Shortly before World War 1, Kaiser Wilhelm decided to take a stab at finding the beast and sent his top man, Captain Freiherr Von Stein Zu Lausnitz. The Kaiser was convinced that if any man could find this beast it would be the battle hardened Captain Lausnitz. The Captain was to go to the Congo, which was a German colony at the time, and send back reports of the area and if it all possible to capture this living dinosaur. Upon arrival to the region, the Captain was taken to the area by a local guide and reports that he witnessed the beast from a distance of two hundred feet. According to the historical record that is the last we hear of the brave German.
As the twentieth century rolled on folks started to loose interest in the possibly of a living dinosaur eeking out an exitense in the swamps of western Africa, that is until 1976, when an American Herpetologist decided to make the trek to the Congo.

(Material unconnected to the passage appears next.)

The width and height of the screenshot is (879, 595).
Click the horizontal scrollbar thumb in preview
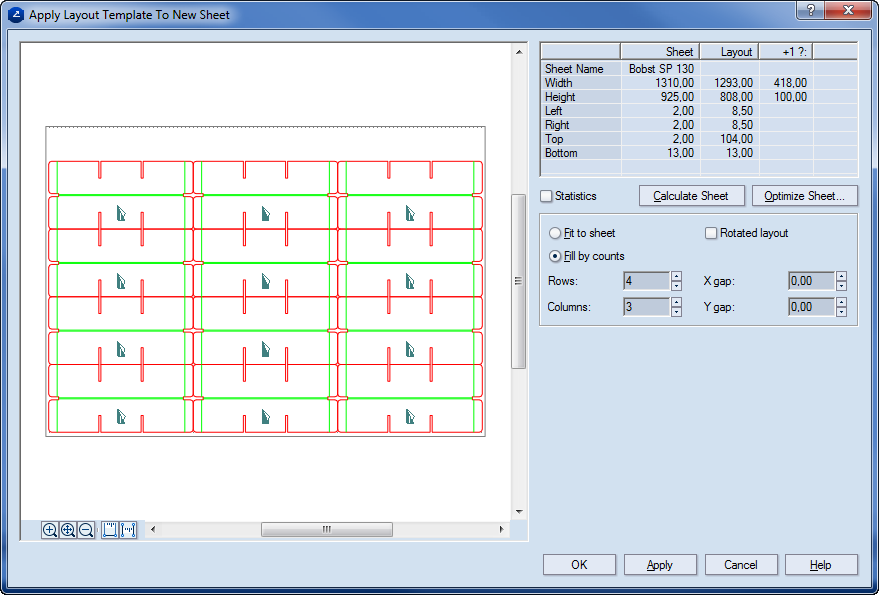[326, 530]
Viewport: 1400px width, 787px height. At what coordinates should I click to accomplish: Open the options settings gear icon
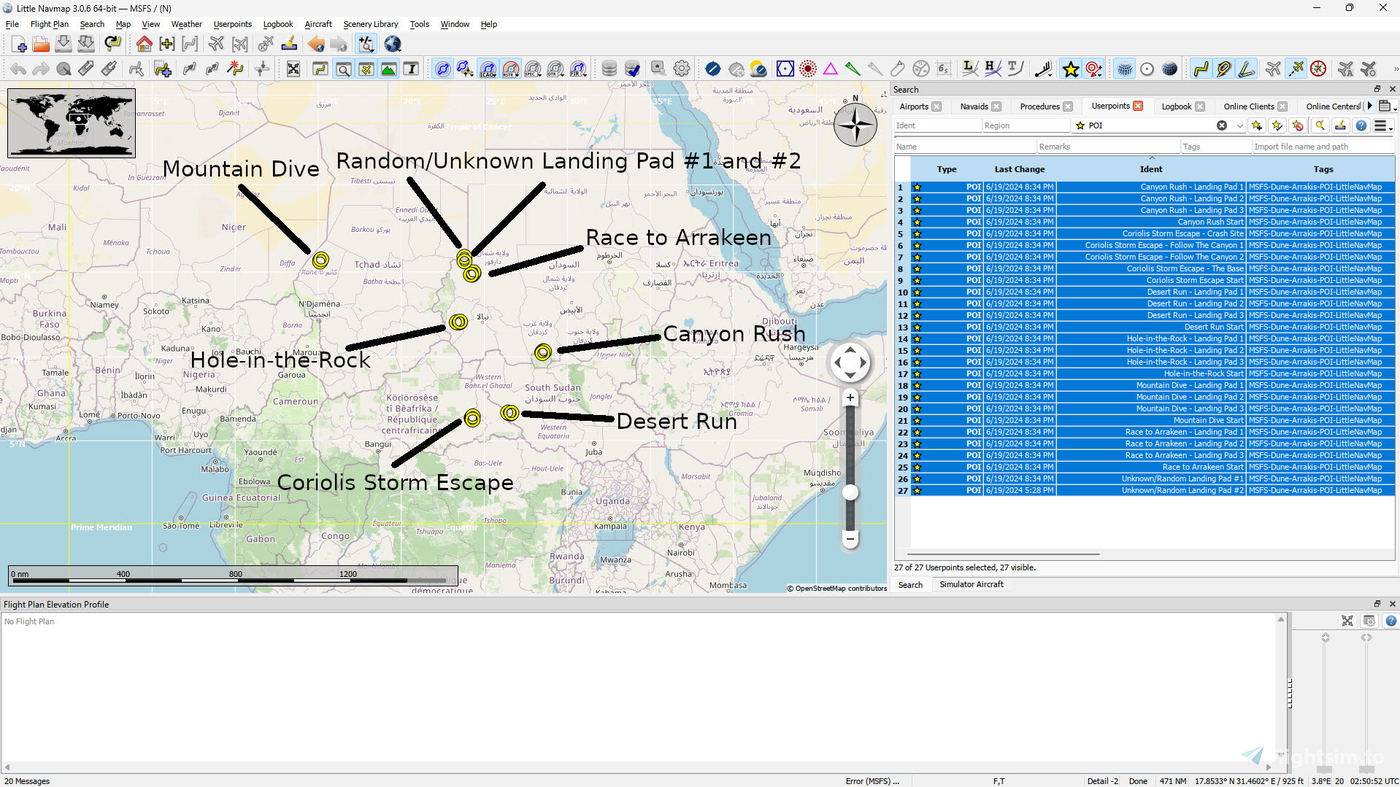[x=682, y=68]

Upon speaking to the natives and showing them pictures of dinosaurs the natives tell the scientist that the creature that lives in the swamps and lakes looks like a Diplodacus a plant eating dinosaur that died out in the great extinction over sixty-five million years ago. The natives also report to the researcher a curious story that happened sometime in the 1950s. The natives say that a group of hunters was successful in capturing the creature and killed it for food. Unfortunately, the creature’s flesh was poisinous and all the hunters and their family members died, a body count of over fifty men women and children. Such a tragic tale did not hinder the brave herpetologists from making the journey to Lake Tele what did hinder the researcher was the unexpected. He and his team discovered that the high humidity caused his equiptment to break down and go on the fritz. Another expedition goes down in flames and not by the paw of a deadly denizen of the Jurrasic period.

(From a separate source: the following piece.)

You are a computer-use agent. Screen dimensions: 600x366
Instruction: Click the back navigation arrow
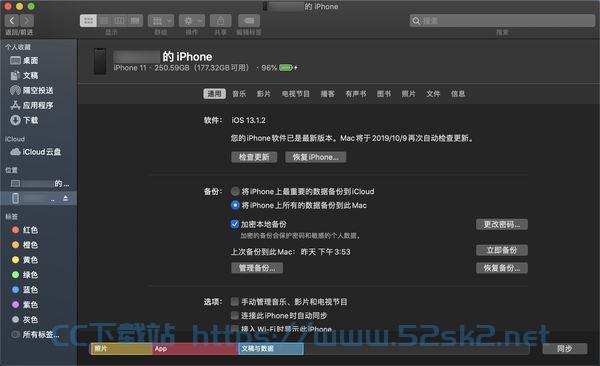coord(12,21)
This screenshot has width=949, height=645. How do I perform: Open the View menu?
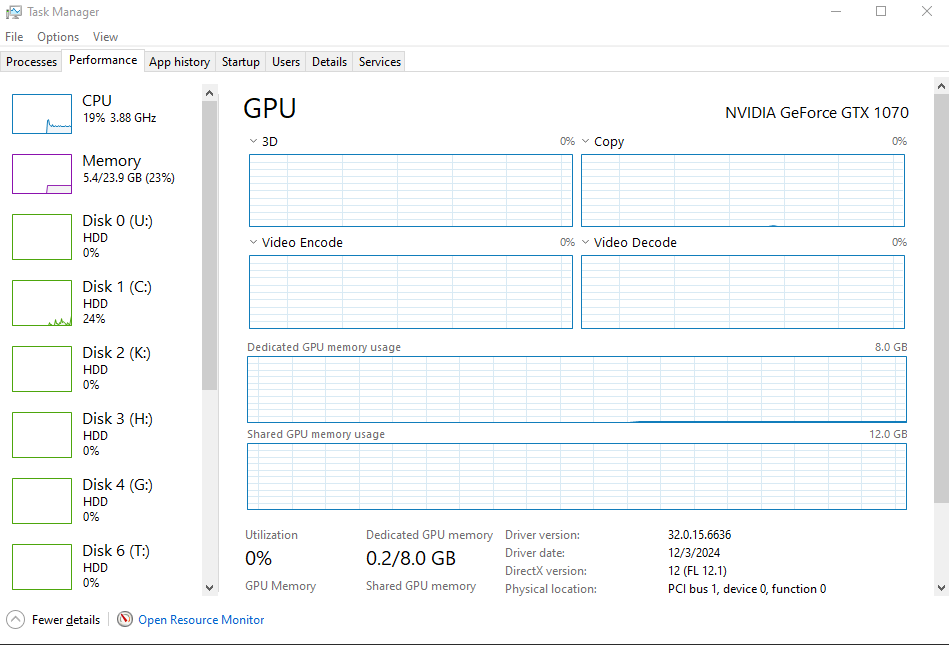105,37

Yesterday I was reading an article in a magazine and a British Zoologist was quoted as saying that only ten percent of the animals of the world have been discovered and classified. I found that rather amazing that would leave ninety percent that still need to be discovered and classified and if we were to go by eyewitness accounts and anecdotal stories it is possible that Mokele Mbembe may exist and be thriving in the dense forests and jungles of not only the Congo but other eqeutorial regions of the world. Unfortunately when it comes to the sceptics eyewitness accounts and anecdotal stories just won’t cut the mustard. They desire a specimen to study and put on display for the whole world to see and you can not do that with eyewitness accounts.
According to some researchers there are areas in Africa and South America that have remained relatively untouched for millions of years. The same flora still grows in abundance and the same fauna still lives and dies, does that mean it is possible that that fauna includes animals that were supposed to have died out millions of years ago? Sure why not, although it would seem highly unlikely however it would be pretty cool if someone did discover a living dinosaur and put it on display for the world to see. Oh well, until that day comes I guess all of us will just have to settle for bones in a museum.